Drawing and Painting Buildings by Richard Taylor

Taylor shares his vast knowledge of drawing, drawing tools, perspective and shading.  Great tips on using pen washes as well as watercolor paints and pencils.

Painting with Watercolor, Pen & Ink by Claudia Nice

One of my favorite authors, a lovely lady and and a wonderful teacher. I was able spend two weekends in her class.  As always, her books contain lots of info on basics and include lots of examples of her fabulous work.  A veritable encyclopedia on the subject written in a conversational tone.

Are there any favorites you think I should add to my list/library?

Welcome to March!

waterlilyblueWelcome to March — I wonder, will the 2015 version be a lion or a lamb?
As we slide out of February and into the third month of 2015, we segue from the theme “Beautiful Words” to “All Things Ink”.
I’m a big lover of all things ink—pens, paper, books, magazines, art, doodles, calligraphy—you name it. Little did I know when I first googled this topic that the top hits are about, YIKE, tattoos! Some truly beautiful tattoo art to be sure, and I’ll share some of that with you on the blog, among other things.

Wishing you a wonderful March filled with brilliant sunshine. Here’s hoping our northern friends emerge shortly from winter’s grip. For those of us in more temperate climes, enjoy those breezes and the cool evenings.

I hope you enjoy this month’s journey into the land of “All Things Ink”.  A big “Thanks” to everyone who visits, hope you’ll stick around!

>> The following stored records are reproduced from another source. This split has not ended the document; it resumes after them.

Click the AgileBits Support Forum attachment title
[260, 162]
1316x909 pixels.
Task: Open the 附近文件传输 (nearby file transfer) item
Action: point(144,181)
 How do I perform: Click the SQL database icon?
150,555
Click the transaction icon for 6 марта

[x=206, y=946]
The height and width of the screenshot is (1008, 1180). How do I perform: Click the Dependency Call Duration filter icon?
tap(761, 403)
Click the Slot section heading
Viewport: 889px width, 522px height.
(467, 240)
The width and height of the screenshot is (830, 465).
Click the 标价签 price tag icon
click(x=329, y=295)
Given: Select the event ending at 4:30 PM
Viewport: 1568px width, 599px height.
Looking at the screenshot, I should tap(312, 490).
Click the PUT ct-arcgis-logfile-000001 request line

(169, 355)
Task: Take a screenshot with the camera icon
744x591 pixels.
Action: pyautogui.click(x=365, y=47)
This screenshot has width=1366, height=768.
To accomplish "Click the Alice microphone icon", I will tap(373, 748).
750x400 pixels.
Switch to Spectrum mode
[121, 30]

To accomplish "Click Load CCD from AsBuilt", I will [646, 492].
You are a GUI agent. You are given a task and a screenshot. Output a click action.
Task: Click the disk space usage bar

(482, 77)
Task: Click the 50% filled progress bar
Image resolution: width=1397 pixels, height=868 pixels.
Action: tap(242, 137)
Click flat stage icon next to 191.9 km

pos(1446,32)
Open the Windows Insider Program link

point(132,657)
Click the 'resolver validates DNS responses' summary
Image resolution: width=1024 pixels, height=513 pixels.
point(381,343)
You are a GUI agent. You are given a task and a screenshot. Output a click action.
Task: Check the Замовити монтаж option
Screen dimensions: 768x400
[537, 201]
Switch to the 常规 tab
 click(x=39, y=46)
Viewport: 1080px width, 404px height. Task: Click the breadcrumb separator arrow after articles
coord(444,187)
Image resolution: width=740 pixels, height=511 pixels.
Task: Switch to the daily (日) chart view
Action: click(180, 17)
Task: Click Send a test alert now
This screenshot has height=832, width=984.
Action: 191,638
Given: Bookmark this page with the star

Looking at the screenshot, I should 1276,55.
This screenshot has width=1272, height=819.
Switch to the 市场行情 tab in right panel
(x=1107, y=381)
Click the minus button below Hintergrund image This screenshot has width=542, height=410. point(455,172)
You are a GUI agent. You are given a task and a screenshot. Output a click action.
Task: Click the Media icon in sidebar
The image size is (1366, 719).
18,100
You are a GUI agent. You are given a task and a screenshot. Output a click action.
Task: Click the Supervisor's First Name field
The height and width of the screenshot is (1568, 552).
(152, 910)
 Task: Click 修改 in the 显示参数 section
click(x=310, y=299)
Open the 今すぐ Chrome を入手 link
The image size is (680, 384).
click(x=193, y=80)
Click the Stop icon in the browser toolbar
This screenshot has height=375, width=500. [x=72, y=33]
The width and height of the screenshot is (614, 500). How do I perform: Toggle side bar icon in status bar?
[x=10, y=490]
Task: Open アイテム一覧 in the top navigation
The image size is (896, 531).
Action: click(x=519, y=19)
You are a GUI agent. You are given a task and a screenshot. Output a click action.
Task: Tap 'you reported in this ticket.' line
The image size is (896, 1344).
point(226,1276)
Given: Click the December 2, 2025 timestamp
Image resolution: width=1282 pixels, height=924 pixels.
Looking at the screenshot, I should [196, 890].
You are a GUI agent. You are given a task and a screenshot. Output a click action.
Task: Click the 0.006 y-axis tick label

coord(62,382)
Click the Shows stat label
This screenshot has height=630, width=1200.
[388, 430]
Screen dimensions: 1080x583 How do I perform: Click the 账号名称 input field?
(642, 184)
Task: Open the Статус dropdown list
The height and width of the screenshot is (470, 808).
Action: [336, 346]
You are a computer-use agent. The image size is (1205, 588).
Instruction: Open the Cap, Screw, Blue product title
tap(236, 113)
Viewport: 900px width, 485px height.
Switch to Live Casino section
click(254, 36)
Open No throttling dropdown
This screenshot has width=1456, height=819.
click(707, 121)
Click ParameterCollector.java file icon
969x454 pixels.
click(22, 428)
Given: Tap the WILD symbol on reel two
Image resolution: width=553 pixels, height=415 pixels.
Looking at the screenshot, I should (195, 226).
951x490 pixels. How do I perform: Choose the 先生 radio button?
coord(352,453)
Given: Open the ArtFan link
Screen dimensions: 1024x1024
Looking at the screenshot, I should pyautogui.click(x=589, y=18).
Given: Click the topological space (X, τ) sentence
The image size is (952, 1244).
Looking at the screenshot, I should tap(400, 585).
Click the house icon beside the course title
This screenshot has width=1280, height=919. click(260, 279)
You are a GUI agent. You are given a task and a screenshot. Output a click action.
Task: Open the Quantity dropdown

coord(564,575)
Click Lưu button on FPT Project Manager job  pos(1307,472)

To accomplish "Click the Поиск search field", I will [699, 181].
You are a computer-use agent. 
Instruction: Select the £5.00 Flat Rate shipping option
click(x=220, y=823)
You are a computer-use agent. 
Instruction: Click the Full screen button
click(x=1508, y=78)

Coming up in March at L’Inspired Living

Developing Your Creative Practice:
Part IV: The Value of “Me Time”

Featured Creative
As an artist, my medium of choice is–Ink (silly rabbit, of course it is!). This month, I’ll be featuring my artwork as well as posts about my process, my favorite tools and fellow ink artists I admire.

Food for Thought
Say it isn’t So! The End of Cursive.

The Friday Five
Join me every Friday when I run down inspiring links and t’ings dedicated to “All Things Ink”.

All this and more. Please join me!

Cheers,
L

P.S. I’m also participating in Blogging 101, an online course through WordPress. So in addition to the monthly theme posts, there will be assignment posts as well. Will be putting my creative hat on to mesh the two as much as possible!